Short task A: Decide whether each statement agrees with the honeycomb pasta cake recipe: (i) the pasta is 500 g of rigatoni; (ii) the oven is preheated to 200°C; (iii) all of the mozzarella goes into the cheese filling at once. Answer yes or no for each, quoting the recipe words that settle it.
Short task B: Write the next part of the honeycomb pasta cake recipe, picking up right after its last line.

Excerpt to read:
Save to Pinterest A stunning baked rigatoni dish where pasta stands upright, filled with rich tomato sauce, creamy ricotta, and gooey melted cheese—perfect for impressing guests and feeding a crowd.
The first time I made honeycomb pasta cake was for a family dinner. The surprise on everyone's faces seeing rigatoni standing upright, packed and dripping with cheese, made all the effort worthwhile.
Ingredients
- Pasta: 500 g (1 lb) rigatoni
- Cheese Filling: 350 g (1 ½ cups) ricotta cheese, 200 g (2 cups) shredded mozzarella cheese (divided), 50 g (½ cup) grated Parmesan cheese, 1 large egg, 2 tbsp chopped fresh parsley, ½ tsp salt, ¼ tsp ground black pepper
- Sauce: 2 tbsp olive oil, 1 small onion (finely chopped), 3 garlic cloves (minced), 800 g (28 oz) canned crushed tomatoes, 2 tbsp tomato paste, 1 tsp dried oregano, ½ tsp dried basil, ½ tsp sugar, salt and pepper to taste
- To Assemble: 2 tbsp olive oil for greasing and brushing, extra parsley and Parmesan for garnish
Instructions
- Prepare Pan:
- Preheat oven to 190°C (375°F). Grease a 23 cm (9-inch) springform pan with olive oil and line the base with parchment paper.

Given information:
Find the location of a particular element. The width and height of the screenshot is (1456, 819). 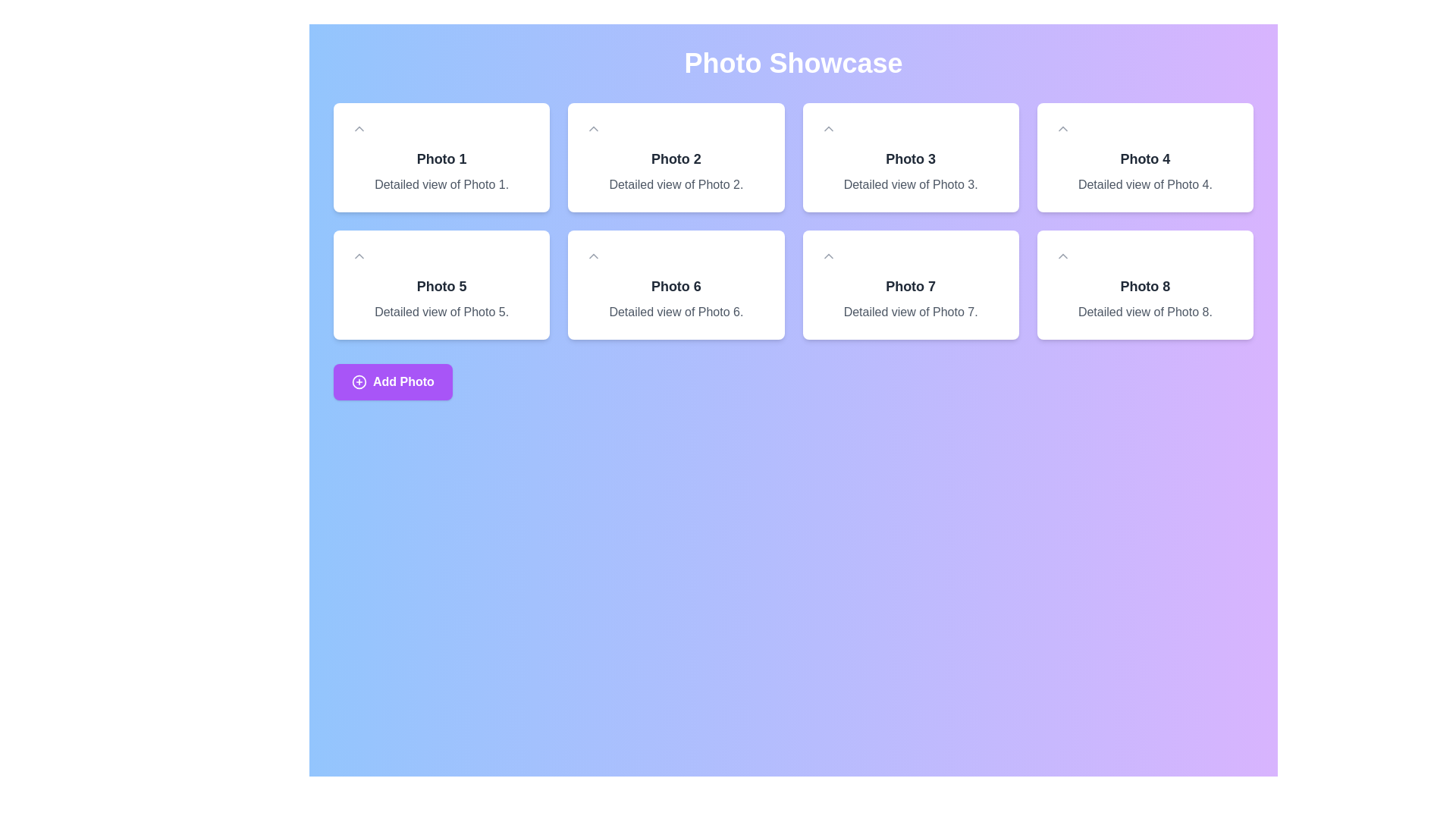

the title text label within the seventh card located in the second row and third column of the grid layout is located at coordinates (910, 287).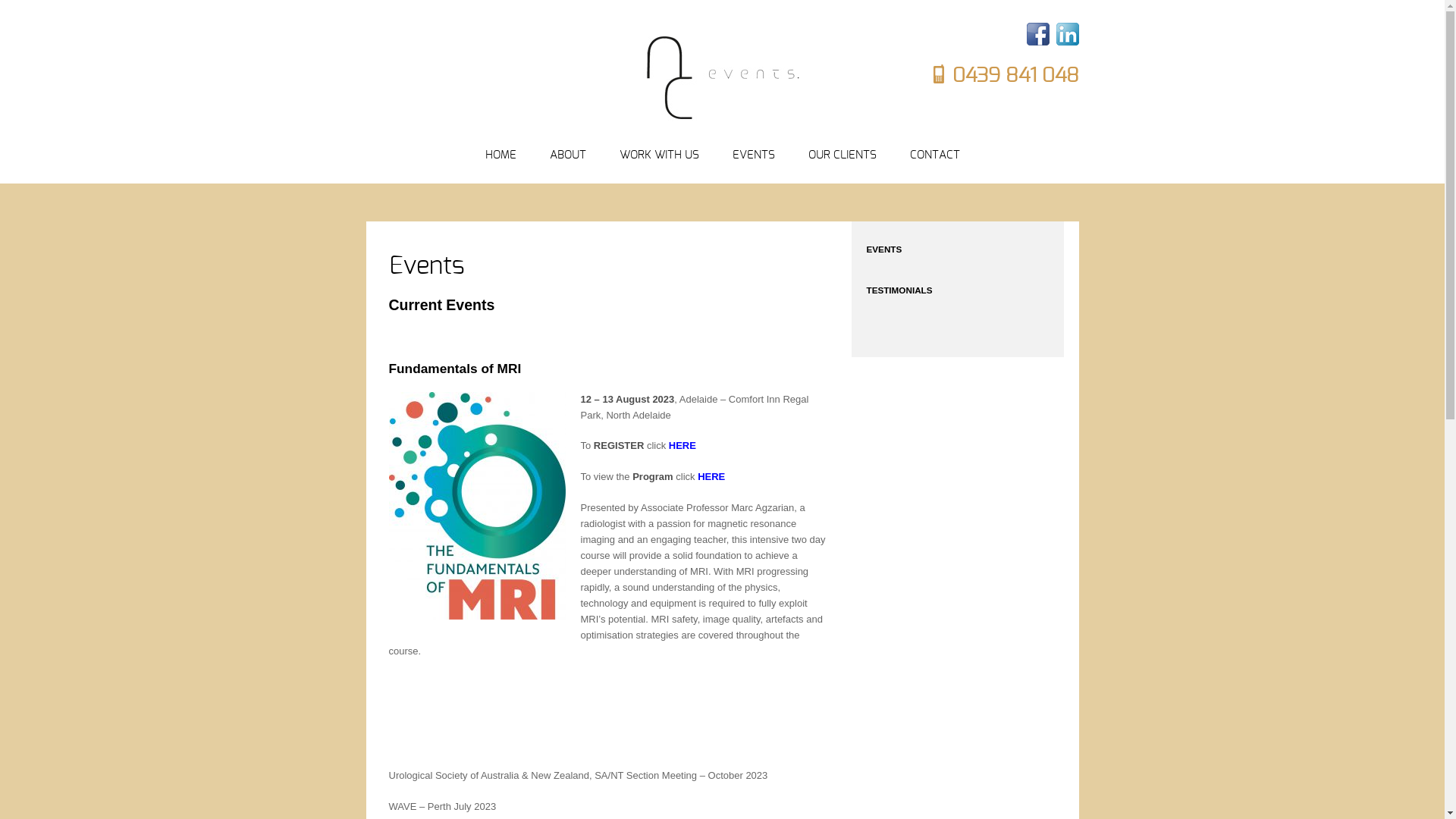 This screenshot has width=1456, height=819. What do you see at coordinates (425, 265) in the screenshot?
I see `'Events'` at bounding box center [425, 265].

Final answer A:
(i) Yes: "500 g (1 lb) rigatoni"
(ii) No: "Preheat oven to 190°C (375°F)"
(iii) No: "200 g (2 cups) shredded mozzarella cheese (divided)"

Final answer B:
- Cook Pasta:
- Cook rigatoni in a large pot of salted boiling water until very al dente (about 2 minutes less than package instructions). Drain and toss with 1 tbsp olive oil. Set aside.
- Make Sauce:
- Heat 2 tbsp olive oil in a saucepan over medium heat. Add onion and cook until translucent. Add garlic and cook 1 minute. Stir in tomatoes, tomato paste, oregano, basil, sugar, salt, and pepper. Simmer 15–20 minutes. Adjust seasoning.
- Make Cheese Filling:
- In a bowl, mix ricotta, 1 cup mozzarella, Parmesan, egg, parsley, salt, and pepper until smooth.
- Fill and Assemble:
- Stand rigatoni upright, tightly packed, in the pan. Fill each tube with ricotta mixture using a piping bag or spoon.
- Add Sauce & Cheese:
- Pour tomato sauce evenly, letting it seep between noodles. Sprinkle remaining mozzarella over the top.
- Bake:
- Cover loosely with foil and bake 30 minutes. Remove foil and bake another 15 minutes, until cheese is golden and bubbling.
- Finish & Serve:
- Let rest 10 minutes. Release springform pan. Garnish with parsley and Parmesan. Slice and serve.
Save to Pinterest We shared slices of pasta cake around the table. My daughter loved helping pipe the cheesy filling and proudly called it "fancy pasta pie".
Required Tools
23 cm (9-inch) springform pan, large pot, saucepan, mixing bowls, piping bag or small spoon, foil
Allergen Information
Contains wheat (gluten), milk, egg. Check cheese and pasta labels for additional allergens if unsure.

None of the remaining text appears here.